Below are the records; give again exactly the line with "[Психолог назвала тревожный", the line with "[Учёный бьёт тревогу: Земля", and each line that lies between them, and nothing besides.

BEGIN MATERIAL SUPPLIED

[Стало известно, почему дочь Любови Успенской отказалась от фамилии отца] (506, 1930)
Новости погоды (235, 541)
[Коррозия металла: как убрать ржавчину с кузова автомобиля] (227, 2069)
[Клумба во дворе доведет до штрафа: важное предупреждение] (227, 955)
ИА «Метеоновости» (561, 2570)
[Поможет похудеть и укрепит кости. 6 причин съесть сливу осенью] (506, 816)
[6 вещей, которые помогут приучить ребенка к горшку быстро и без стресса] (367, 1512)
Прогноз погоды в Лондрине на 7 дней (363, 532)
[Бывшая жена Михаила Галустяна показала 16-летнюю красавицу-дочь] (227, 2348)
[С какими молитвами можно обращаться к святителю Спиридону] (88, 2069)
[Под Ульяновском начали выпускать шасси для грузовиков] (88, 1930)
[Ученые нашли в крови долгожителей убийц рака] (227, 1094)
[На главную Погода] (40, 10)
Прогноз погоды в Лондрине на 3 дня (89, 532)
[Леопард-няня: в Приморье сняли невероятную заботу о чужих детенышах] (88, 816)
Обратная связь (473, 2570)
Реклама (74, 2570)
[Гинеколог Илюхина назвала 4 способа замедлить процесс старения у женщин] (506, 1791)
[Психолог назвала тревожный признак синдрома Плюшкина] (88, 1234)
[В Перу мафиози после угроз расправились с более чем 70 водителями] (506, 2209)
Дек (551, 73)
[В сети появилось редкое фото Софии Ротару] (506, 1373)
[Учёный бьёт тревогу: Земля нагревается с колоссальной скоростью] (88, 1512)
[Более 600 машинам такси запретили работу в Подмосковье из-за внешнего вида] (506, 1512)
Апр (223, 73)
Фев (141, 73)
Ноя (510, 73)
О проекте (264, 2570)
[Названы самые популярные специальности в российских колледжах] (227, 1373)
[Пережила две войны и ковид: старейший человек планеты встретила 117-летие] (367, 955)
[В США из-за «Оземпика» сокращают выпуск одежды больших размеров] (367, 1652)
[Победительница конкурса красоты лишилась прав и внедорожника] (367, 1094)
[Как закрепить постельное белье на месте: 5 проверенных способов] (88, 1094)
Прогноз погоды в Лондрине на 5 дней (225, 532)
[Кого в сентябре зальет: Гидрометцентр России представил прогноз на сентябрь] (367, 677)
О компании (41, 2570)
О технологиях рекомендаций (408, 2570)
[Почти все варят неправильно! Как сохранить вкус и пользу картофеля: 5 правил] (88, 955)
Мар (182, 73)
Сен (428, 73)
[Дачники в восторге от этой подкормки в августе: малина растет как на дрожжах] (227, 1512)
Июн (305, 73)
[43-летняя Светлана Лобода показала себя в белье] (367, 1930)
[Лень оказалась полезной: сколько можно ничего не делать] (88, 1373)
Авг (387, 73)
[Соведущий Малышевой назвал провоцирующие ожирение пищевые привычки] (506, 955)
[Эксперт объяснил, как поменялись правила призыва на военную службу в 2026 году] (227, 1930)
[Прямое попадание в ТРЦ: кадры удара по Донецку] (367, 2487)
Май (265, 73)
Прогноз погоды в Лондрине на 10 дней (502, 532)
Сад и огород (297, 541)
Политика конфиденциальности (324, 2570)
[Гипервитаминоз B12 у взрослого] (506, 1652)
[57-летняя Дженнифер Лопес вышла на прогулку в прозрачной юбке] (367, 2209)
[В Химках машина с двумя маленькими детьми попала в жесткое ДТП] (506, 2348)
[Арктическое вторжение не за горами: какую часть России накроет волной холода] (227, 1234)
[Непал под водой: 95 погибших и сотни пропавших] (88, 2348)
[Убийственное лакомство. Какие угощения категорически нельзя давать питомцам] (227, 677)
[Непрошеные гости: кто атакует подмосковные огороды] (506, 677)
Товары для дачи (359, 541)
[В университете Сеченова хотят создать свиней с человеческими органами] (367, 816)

END MATERIAL SUPPLIED
BEGIN MATERIAL SUPPLIED

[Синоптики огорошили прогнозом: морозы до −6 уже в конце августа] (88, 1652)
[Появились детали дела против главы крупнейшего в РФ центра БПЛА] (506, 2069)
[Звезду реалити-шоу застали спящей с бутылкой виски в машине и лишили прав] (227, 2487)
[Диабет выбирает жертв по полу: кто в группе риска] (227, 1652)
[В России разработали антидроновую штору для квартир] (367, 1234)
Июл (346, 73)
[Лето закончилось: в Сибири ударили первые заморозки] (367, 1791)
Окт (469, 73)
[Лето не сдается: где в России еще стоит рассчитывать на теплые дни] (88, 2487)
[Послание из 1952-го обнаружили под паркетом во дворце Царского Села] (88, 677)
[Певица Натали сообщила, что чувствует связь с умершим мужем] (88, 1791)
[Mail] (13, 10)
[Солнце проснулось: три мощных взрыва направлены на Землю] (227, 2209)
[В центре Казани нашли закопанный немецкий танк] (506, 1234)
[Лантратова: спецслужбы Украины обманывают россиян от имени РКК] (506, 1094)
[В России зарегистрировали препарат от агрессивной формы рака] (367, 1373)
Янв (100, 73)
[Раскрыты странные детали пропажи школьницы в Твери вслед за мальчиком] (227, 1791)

END MATERIAL SUPPLIED

=== OUTPUT BELOW ===
[Психолог назвала тревожный признак синдрома Плюшкина] (88, 1234)
[В Перу мафиози после угроз расправились с более чем 70 водителями] (506, 2209)
Дек (551, 73)
[В сети появилось редкое фото Софии Ротару] (506, 1373)
[Учёный бьёт тревогу: Земля нагревается с колоссальной скоростью] (88, 1512)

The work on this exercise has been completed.